Hi @rayccn, welcome to the community, I’ll try and give some quick answers below but please let me know if you have more questions.
Keep in mind that Vega is not an exchange but a decentralised blockchain, so market making involves participating in the protocol rather than having an agreement with an organisation. The Vega team are only building the software here and have no formal or commercial relationships for market making on the network.
There’s no fee in the protocol to be a liquidity provider (market maker) but you do need to put up a “bond” or stake on the network, similar to being a validator and also have sufficient balance for the margin required for your orders.
The size of the bond/stake is up to each liquidity provider: the larger the amount committed the more liquidity (measured in siskas, which measure order size * probability of trading) you must supply, and the larger the share of the rewards the protocol will award to you.

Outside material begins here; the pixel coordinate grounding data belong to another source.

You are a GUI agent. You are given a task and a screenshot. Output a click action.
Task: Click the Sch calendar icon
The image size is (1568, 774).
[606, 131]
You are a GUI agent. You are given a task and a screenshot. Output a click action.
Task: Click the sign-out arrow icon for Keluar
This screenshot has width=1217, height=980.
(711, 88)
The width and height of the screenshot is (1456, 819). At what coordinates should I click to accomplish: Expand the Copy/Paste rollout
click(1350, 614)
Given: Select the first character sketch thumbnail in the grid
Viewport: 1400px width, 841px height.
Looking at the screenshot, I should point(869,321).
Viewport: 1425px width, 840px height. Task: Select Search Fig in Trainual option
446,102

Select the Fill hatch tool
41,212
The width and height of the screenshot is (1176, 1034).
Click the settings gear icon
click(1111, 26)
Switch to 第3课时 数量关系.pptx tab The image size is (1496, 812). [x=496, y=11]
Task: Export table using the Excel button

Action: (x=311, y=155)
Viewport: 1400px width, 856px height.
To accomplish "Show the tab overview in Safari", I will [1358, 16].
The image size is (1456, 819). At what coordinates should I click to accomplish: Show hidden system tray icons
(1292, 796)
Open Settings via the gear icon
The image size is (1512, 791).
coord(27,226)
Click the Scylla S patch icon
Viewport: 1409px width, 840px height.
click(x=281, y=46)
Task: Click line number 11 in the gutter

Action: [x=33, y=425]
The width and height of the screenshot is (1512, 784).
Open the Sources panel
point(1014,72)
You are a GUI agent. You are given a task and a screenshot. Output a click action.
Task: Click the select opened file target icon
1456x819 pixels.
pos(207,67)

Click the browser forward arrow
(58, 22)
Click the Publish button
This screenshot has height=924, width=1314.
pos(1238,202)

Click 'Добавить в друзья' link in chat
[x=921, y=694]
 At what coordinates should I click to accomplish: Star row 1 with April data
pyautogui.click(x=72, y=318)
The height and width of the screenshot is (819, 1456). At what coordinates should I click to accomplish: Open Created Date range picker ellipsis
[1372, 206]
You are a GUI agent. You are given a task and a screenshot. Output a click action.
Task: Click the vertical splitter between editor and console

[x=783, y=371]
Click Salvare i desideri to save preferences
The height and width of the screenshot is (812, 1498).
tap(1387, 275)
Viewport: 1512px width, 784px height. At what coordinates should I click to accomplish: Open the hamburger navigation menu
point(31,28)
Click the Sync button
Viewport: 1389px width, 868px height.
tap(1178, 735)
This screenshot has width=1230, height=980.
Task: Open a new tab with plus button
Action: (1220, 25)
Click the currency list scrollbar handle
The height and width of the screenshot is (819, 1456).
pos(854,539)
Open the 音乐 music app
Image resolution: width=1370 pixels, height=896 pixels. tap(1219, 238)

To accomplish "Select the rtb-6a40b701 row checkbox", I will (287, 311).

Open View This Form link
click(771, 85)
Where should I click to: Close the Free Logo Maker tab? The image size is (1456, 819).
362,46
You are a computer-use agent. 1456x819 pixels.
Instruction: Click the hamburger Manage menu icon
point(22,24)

A liquidity fee is applied to price takers and this fee is used to reward liquidity providers.
No, the spread is taken into account in the calculation of the amount of liquidity supplied in siskas as described above, so the wider the spread you post the less liquidity you are deemed to have supplied, and the more order size you will need to meet your liquidity commitment.
No. Vega are the project development team and won’t be running nodes on the network or creating markets. We have no role or control in liquidity provider commitments (which will exist entirely on chain) and no master admin key or anything like that.
There will be various governance actions that can be voted on, by the community of token holders in some cases, and by the set of liquidity providers for a market in others, but the protocol doesn’t allow any of these to be used to prevent someone from using the network via governance.